== Record extracts ==
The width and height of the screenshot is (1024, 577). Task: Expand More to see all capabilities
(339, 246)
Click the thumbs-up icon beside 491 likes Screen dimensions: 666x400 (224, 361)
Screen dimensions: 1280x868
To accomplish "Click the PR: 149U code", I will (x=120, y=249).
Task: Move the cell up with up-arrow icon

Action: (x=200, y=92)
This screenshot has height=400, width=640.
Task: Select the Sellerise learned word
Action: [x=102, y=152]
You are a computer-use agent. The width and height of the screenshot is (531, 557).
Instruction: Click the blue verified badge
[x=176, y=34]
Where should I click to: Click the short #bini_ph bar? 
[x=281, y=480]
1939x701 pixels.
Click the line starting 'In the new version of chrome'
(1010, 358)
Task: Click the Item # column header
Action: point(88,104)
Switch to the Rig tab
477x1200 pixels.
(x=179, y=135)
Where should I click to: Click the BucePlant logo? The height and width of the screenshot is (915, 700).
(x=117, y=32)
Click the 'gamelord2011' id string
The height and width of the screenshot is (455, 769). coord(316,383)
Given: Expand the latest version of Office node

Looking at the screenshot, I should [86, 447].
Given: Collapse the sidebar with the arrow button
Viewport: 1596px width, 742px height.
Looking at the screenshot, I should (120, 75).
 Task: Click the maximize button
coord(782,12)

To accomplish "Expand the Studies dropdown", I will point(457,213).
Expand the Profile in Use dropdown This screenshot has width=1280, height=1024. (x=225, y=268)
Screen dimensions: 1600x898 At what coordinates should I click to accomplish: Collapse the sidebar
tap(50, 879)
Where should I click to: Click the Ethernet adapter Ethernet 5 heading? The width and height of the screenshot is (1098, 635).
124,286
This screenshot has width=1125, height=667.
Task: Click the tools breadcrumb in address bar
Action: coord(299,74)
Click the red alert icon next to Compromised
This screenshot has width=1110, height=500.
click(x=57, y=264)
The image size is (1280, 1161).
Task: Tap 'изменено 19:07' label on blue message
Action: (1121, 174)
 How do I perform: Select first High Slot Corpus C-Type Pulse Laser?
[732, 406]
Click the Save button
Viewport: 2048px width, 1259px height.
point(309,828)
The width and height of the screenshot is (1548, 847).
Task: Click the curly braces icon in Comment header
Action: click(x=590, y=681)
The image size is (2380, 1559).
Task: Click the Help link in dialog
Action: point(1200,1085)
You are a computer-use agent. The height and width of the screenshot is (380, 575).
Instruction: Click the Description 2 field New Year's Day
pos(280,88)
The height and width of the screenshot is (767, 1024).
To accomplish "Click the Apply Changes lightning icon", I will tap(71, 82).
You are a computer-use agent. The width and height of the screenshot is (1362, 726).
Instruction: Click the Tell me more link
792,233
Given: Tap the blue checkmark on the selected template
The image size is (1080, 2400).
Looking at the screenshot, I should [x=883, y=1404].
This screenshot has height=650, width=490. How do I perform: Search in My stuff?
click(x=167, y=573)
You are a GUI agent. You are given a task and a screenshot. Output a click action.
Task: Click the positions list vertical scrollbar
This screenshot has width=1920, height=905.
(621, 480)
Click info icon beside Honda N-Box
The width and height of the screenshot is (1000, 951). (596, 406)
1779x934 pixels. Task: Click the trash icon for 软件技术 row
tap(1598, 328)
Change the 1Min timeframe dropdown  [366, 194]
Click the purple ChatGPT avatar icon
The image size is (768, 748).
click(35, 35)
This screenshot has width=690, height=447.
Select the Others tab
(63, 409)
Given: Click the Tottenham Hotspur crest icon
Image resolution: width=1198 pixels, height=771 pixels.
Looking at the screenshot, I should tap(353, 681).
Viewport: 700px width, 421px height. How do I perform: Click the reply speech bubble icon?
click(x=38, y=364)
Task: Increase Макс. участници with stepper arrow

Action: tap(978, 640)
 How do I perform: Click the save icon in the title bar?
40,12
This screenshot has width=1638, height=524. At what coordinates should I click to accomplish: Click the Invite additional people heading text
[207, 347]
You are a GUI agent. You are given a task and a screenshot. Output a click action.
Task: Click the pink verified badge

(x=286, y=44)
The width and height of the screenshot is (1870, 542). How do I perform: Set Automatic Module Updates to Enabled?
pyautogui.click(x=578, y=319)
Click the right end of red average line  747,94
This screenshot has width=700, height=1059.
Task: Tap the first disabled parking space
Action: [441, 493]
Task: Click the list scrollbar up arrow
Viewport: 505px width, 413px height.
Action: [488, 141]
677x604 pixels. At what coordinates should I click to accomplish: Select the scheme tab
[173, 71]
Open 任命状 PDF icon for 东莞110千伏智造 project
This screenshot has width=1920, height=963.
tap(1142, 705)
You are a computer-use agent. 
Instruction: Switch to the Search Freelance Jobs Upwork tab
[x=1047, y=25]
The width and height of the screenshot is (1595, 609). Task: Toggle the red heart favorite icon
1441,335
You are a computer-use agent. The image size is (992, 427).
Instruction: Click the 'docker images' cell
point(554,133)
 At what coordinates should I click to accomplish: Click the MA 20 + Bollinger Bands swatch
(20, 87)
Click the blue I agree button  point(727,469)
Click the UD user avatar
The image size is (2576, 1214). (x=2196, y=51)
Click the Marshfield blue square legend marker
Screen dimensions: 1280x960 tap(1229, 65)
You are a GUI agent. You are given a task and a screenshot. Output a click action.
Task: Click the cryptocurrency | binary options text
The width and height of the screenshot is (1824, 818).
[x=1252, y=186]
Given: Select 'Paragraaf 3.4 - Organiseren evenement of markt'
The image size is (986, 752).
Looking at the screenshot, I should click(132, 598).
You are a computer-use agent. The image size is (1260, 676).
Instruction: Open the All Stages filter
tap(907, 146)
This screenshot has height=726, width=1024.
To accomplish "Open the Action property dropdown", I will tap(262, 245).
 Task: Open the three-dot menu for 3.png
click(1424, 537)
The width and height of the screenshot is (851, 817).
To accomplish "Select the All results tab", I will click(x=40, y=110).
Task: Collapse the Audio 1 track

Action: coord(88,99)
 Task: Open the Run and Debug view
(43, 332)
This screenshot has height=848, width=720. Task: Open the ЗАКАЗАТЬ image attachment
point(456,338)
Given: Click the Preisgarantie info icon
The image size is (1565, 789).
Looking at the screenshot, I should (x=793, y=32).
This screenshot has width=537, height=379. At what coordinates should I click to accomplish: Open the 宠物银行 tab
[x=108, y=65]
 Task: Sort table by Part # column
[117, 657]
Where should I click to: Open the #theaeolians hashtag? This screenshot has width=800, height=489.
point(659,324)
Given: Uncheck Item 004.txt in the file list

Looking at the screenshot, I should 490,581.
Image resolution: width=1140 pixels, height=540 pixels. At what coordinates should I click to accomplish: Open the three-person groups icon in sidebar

== Exercise objective ==
Exact retyping of all the entries is required.

== Result below ==
The width and height of the screenshot is (1024, 577). Task: Expand More to see all capabilities
(339, 246)
Click the thumbs-up icon beside 491 likes Screen dimensions: 666x400 (224, 361)
Screen dimensions: 1280x868
To accomplish "Click the PR: 149U code", I will (x=120, y=249).
Task: Move the cell up with up-arrow icon

Action: (x=200, y=92)
This screenshot has height=400, width=640.
Task: Select the Sellerise learned word
Action: [x=102, y=152]
You are a computer-use agent. The width and height of the screenshot is (531, 557).
Instruction: Click the blue verified badge
[x=176, y=34]
Where should I click to: Click the short #bini_ph bar? 
[x=281, y=480]
1939x701 pixels.
Click the line starting 'In the new version of chrome'
(1010, 358)
Task: Click the Item # column header
Action: point(88,104)
Switch to the Rig tab
477x1200 pixels.
(x=179, y=135)
Where should I click to: Click the BucePlant logo? The height and width of the screenshot is (915, 700).
(x=117, y=32)
Click the 'gamelord2011' id string
The height and width of the screenshot is (455, 769). coord(316,383)
Given: Expand the latest version of Office node

Looking at the screenshot, I should [86, 447].
Given: Collapse the sidebar with the arrow button
Viewport: 1596px width, 742px height.
Looking at the screenshot, I should (120, 75).
 Task: Click the maximize button
coord(782,12)

To accomplish "Expand the Studies dropdown", I will point(457,213).
Expand the Profile in Use dropdown This screenshot has width=1280, height=1024. (x=225, y=268)
Screen dimensions: 1600x898 At what coordinates should I click to accomplish: Collapse the sidebar
tap(50, 879)
Where should I click to: Click the Ethernet adapter Ethernet 5 heading? The width and height of the screenshot is (1098, 635).
124,286
This screenshot has width=1125, height=667.
Task: Click the tools breadcrumb in address bar
Action: coord(299,74)
Click the red alert icon next to Compromised
This screenshot has width=1110, height=500.
click(x=57, y=264)
The image size is (1280, 1161).
Task: Tap 'изменено 19:07' label on blue message
Action: (1121, 174)
 How do I perform: Select first High Slot Corpus C-Type Pulse Laser?
[732, 406]
Click the Save button
Viewport: 2048px width, 1259px height.
point(309,828)
The width and height of the screenshot is (1548, 847).
Task: Click the curly braces icon in Comment header
Action: click(x=590, y=681)
The image size is (2380, 1559).
Task: Click the Help link in dialog
Action: point(1200,1085)
You are a computer-use agent. The height and width of the screenshot is (380, 575).
Instruction: Click the Description 2 field New Year's Day
pos(280,88)
The height and width of the screenshot is (767, 1024).
To accomplish "Click the Apply Changes lightning icon", I will tap(71, 82).
You are a computer-use agent. The width and height of the screenshot is (1362, 726).
Instruction: Click the Tell me more link
792,233
Given: Tap the blue checkmark on the selected template
The image size is (1080, 2400).
Looking at the screenshot, I should [x=883, y=1404].
This screenshot has height=650, width=490. How do I perform: Search in My stuff?
click(x=167, y=573)
You are a GUI agent. You are given a task and a screenshot. Output a click action.
Task: Click the positions list vertical scrollbar
This screenshot has width=1920, height=905.
(621, 480)
Click info icon beside Honda N-Box
The width and height of the screenshot is (1000, 951). (596, 406)
1779x934 pixels. Task: Click the trash icon for 软件技术 row
tap(1598, 328)
Change the 1Min timeframe dropdown  [366, 194]
Click the purple ChatGPT avatar icon
The image size is (768, 748).
click(35, 35)
This screenshot has width=690, height=447.
Select the Others tab
(63, 409)
Given: Click the Tottenham Hotspur crest icon
Image resolution: width=1198 pixels, height=771 pixels.
Looking at the screenshot, I should tap(353, 681).
Viewport: 700px width, 421px height. How do I perform: Click the reply speech bubble icon?
click(x=38, y=364)
Task: Increase Макс. участници with stepper arrow

Action: tap(978, 640)
 How do I perform: Click the save icon in the title bar?
40,12
This screenshot has width=1638, height=524. At what coordinates should I click to accomplish: Click the Invite additional people heading text
[207, 347]
You are a GUI agent. You are given a task and a screenshot. Output a click action.
Task: Click the pink verified badge

(x=286, y=44)
The width and height of the screenshot is (1870, 542). How do I perform: Set Automatic Module Updates to Enabled?
pyautogui.click(x=578, y=319)
Click the right end of red average line  747,94
This screenshot has width=700, height=1059.
Task: Tap the first disabled parking space
Action: [441, 493]
Task: Click the list scrollbar up arrow
Viewport: 505px width, 413px height.
Action: [488, 141]
677x604 pixels. At what coordinates should I click to accomplish: Select the scheme tab
[173, 71]
Open 任命状 PDF icon for 东莞110千伏智造 project
This screenshot has width=1920, height=963.
tap(1142, 705)
You are a computer-use agent. 
Instruction: Switch to the Search Freelance Jobs Upwork tab
[x=1047, y=25]
The width and height of the screenshot is (1595, 609). Task: Toggle the red heart favorite icon
1441,335
You are a computer-use agent. The image size is (992, 427).
Instruction: Click the 'docker images' cell
point(554,133)
 At what coordinates should I click to accomplish: Click the MA 20 + Bollinger Bands swatch
(20, 87)
Click the blue I agree button  point(727,469)
Click the UD user avatar
The image size is (2576, 1214). (x=2196, y=51)
Click the Marshfield blue square legend marker
Screen dimensions: 1280x960 tap(1229, 65)
You are a GUI agent. You are given a task and a screenshot. Output a click action.
Task: Click the cryptocurrency | binary options text
The width and height of the screenshot is (1824, 818).
[x=1252, y=186]
Given: Select 'Paragraaf 3.4 - Organiseren evenement of markt'
The image size is (986, 752).
Looking at the screenshot, I should click(132, 598).
You are a computer-use agent. The image size is (1260, 676).
Instruction: Open the All Stages filter
tap(907, 146)
This screenshot has height=726, width=1024.
To accomplish "Open the Action property dropdown", I will tap(262, 245).
 Task: Open the three-dot menu for 3.png
click(1424, 537)
The width and height of the screenshot is (851, 817).
To accomplish "Select the All results tab", I will click(x=40, y=110).
Task: Collapse the Audio 1 track

Action: coord(88,99)
 Task: Open the Run and Debug view
(43, 332)
This screenshot has height=848, width=720. Task: Open the ЗАКАЗАТЬ image attachment
point(456,338)
Given: Click the Preisgarantie info icon
The image size is (1565, 789).
Looking at the screenshot, I should (x=793, y=32).
This screenshot has width=537, height=379. At what coordinates should I click to accomplish: Open the 宠物银行 tab
[x=108, y=65]
 Task: Sort table by Part # column
[117, 657]
Where should I click to: Open the #theaeolians hashtag? This screenshot has width=800, height=489.
point(659,324)
Given: Uncheck Item 004.txt in the file list

Looking at the screenshot, I should 490,581.
Image resolution: width=1140 pixels, height=540 pixels. At what coordinates should I click to accomplish: Open the three-person groups icon in sidebar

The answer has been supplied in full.